Bayard Rustin (1912–1987) 

(30 of 70) JNS is proud to partner with the Embassy of Israel in Washington, D.C., to celebrate 70 of the greatest American contributors to the U.S.-Israel relationship in the 70 days leading up to the State of Israel’s 70th anniversary.

One of the most important leaders of the civil-rights movement, Bayard Rustin was a consistent advocate for Israel and a determined opponent of anti-Semitism.
Born in West Chester, Pa., Rustin moved to Harlem in his early 20s. There, in 1941, he helped organize the first “March on Washington.” The following year, he was arrested, beaten and jailed when he refused to sit at the back of a bus headed south. In 1947, he led a first Freedom Ride. Arrested once more, he served time on a chain gang.
In 1953, Rustin helped found the Southern Christian Leadership Conference. Assisting Martin Luther King Jr. in his rise within the group, Rustin tutored him about Mahatma Gandhi’s ideas of nonviolent resistance. Credited as one of the two main organizers of the “March on Washington for Jobs and Freedom” in 1963, Rustin stood alongside King when he delivered his “I Have a Dream” speech.

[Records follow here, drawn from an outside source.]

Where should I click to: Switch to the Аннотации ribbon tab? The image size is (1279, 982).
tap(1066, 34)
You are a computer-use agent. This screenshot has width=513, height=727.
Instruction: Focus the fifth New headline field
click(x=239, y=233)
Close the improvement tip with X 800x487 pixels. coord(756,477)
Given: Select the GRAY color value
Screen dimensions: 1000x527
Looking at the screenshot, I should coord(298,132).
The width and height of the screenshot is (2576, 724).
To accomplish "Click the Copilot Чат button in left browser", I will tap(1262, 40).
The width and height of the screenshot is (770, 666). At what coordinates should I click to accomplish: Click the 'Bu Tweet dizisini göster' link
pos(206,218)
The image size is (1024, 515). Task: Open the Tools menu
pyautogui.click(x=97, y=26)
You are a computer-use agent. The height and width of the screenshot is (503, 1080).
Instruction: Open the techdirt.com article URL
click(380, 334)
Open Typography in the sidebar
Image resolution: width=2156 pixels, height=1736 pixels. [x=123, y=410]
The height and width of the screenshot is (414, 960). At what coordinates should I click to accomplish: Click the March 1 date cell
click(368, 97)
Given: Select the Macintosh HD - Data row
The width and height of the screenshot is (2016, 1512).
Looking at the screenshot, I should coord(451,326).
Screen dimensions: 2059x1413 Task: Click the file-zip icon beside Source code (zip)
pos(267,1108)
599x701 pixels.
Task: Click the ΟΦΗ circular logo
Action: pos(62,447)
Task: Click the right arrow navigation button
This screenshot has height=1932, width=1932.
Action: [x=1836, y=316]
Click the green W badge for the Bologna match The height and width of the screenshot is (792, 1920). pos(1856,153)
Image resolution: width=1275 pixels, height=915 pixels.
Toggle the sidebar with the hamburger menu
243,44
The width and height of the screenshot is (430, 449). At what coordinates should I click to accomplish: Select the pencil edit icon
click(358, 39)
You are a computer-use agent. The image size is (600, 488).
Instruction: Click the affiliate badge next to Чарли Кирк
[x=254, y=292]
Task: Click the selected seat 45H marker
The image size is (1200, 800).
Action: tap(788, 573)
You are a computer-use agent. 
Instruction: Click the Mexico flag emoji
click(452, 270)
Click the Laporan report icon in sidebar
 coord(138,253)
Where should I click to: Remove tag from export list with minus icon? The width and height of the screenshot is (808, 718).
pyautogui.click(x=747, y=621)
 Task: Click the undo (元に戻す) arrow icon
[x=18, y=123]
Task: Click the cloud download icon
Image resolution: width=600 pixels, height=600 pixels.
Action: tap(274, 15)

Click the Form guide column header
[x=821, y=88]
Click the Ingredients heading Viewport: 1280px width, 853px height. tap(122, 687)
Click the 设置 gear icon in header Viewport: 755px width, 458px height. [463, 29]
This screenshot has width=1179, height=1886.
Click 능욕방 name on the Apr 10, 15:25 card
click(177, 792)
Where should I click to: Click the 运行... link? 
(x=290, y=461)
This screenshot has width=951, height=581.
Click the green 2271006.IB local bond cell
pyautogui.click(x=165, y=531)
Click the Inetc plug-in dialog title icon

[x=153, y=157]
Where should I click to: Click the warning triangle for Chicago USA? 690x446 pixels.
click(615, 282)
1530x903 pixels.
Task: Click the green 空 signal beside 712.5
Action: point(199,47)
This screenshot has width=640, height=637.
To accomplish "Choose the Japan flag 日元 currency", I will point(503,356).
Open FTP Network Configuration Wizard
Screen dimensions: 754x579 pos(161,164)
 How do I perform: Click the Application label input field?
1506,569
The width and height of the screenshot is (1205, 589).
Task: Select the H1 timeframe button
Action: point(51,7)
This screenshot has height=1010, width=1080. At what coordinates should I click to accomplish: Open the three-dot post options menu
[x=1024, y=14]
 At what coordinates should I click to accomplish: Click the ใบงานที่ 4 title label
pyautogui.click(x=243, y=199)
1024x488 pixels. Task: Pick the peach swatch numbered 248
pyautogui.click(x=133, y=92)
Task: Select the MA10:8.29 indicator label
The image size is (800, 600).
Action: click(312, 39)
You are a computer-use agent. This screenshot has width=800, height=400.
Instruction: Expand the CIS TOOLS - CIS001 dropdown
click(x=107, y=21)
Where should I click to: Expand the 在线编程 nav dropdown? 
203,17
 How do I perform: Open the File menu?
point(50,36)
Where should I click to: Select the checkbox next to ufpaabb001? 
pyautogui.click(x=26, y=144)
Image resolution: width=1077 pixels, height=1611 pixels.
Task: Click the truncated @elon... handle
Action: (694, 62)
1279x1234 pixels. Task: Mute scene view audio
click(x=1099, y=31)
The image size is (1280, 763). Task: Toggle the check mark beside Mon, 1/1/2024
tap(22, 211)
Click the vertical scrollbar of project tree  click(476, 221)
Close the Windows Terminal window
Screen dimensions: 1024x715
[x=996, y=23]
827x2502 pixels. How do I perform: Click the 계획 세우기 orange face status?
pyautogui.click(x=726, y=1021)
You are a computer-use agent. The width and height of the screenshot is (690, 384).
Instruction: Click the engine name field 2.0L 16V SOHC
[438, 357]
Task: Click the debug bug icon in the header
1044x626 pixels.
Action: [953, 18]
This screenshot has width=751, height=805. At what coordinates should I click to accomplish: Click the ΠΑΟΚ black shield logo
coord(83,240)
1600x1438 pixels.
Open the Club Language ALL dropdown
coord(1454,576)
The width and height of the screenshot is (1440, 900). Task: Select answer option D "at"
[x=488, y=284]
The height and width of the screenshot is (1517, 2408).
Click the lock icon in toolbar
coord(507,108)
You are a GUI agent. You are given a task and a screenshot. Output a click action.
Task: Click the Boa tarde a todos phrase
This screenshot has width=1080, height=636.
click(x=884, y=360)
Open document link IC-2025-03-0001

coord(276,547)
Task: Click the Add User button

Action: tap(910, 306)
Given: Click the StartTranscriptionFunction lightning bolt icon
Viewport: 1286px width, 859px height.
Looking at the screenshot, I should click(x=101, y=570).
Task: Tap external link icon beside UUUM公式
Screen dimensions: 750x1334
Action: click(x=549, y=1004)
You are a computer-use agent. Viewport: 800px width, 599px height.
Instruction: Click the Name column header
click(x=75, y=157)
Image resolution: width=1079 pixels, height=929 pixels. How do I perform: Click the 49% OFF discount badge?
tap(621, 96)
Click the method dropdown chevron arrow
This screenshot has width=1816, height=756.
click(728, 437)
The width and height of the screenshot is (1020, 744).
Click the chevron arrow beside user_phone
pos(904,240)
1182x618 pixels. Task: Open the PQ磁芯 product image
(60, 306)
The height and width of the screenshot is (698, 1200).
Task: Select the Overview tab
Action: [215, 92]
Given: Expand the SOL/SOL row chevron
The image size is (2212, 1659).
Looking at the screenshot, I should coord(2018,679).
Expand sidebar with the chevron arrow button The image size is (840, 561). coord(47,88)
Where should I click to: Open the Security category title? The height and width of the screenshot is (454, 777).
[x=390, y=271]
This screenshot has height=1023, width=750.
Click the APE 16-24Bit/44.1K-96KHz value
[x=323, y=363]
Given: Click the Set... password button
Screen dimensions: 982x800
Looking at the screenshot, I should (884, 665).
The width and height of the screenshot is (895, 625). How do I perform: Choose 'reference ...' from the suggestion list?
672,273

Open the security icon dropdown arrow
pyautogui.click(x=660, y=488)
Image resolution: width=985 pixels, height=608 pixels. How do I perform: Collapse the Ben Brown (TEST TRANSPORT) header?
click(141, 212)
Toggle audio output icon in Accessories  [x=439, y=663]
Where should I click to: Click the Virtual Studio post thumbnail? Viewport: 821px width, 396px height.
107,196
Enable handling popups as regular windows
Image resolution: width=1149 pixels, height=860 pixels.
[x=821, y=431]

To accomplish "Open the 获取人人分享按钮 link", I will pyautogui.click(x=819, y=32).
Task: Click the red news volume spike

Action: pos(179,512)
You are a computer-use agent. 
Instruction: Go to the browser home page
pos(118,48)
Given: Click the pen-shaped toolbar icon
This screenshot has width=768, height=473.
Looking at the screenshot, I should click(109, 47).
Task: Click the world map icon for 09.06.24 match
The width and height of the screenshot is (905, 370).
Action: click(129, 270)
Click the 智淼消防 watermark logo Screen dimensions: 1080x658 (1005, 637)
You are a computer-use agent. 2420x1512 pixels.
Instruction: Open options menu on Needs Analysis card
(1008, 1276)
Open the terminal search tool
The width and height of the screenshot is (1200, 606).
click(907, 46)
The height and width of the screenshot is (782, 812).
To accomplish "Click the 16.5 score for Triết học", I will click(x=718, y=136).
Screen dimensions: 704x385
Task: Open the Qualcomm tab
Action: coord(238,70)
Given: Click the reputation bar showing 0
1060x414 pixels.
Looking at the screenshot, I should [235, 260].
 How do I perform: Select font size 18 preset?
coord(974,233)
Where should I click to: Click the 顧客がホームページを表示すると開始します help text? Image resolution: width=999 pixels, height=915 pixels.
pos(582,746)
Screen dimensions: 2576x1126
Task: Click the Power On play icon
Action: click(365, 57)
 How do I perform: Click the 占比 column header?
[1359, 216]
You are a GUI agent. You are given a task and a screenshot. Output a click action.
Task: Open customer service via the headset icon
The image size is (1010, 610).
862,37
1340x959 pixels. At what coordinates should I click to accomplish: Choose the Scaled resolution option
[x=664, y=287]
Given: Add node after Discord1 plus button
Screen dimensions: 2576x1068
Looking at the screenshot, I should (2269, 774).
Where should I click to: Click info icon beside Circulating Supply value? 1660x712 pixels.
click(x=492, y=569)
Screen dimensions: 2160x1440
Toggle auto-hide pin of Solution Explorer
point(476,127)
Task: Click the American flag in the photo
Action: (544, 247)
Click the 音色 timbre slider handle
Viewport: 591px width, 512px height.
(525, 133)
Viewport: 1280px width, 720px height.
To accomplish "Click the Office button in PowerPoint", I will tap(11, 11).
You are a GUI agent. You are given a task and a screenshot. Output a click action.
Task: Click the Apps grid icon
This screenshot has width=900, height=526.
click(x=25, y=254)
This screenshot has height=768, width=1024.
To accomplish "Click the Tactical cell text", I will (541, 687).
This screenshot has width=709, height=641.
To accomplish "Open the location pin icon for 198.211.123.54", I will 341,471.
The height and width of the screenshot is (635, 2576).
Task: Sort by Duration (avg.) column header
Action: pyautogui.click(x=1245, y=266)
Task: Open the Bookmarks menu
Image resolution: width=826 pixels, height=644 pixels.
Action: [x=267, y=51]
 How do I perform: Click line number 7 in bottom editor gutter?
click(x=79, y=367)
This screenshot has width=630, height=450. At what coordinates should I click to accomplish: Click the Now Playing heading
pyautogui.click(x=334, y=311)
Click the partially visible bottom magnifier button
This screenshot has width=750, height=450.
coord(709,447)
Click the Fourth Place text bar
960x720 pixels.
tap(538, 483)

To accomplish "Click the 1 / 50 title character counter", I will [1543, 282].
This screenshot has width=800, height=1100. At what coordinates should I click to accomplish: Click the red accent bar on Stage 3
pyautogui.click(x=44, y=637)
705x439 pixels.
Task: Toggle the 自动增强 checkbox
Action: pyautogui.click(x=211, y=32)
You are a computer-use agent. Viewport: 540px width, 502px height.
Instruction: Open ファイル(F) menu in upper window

“An unflagging supporter of Zionism” in the words of historian Randall Kennedy, Rustin saw his support for Israel as an extension of his commitment to democracy and civil rights. As Rustin put it, “since Israel is a democratic state surrounded by essentially undemocratic states which have sworn her destruction, those interested in democracy everywhere must support Israel’s existence.”
He was particularly antagonistic to the anti-Semitism displayed by some black nationalists in 1968 during New York’s teacher strike. Rustin was vociferous in criticizing those black leaders who showed sympathy for the PLO, a group that he described as “an organization committed to racism, terrorism and authoritarianism.” A longtime contributor to Commentary magazine, Rustin further observed that autocratic Middle Eastern regimes promoted Israel-hatred so that they didn’t have to “liberate their people from poverty and misery.”
In 1970, Rustin called for the United States to sell fighter jets to Israel. Earlier, in 1966, he had served as the chair of the Ad Hoc Commission on the Rights of Soviet Jews. This was to be a passionate cause for him during the last two decades of his life, when he worked for Soviet Jewry alongside Sens. Daniel Patrick Moynihan and Henry M. “Scoop” Jackson.
This fight would play a pivotal role in bringing to Israel 1 million Russian-Jewish refugees.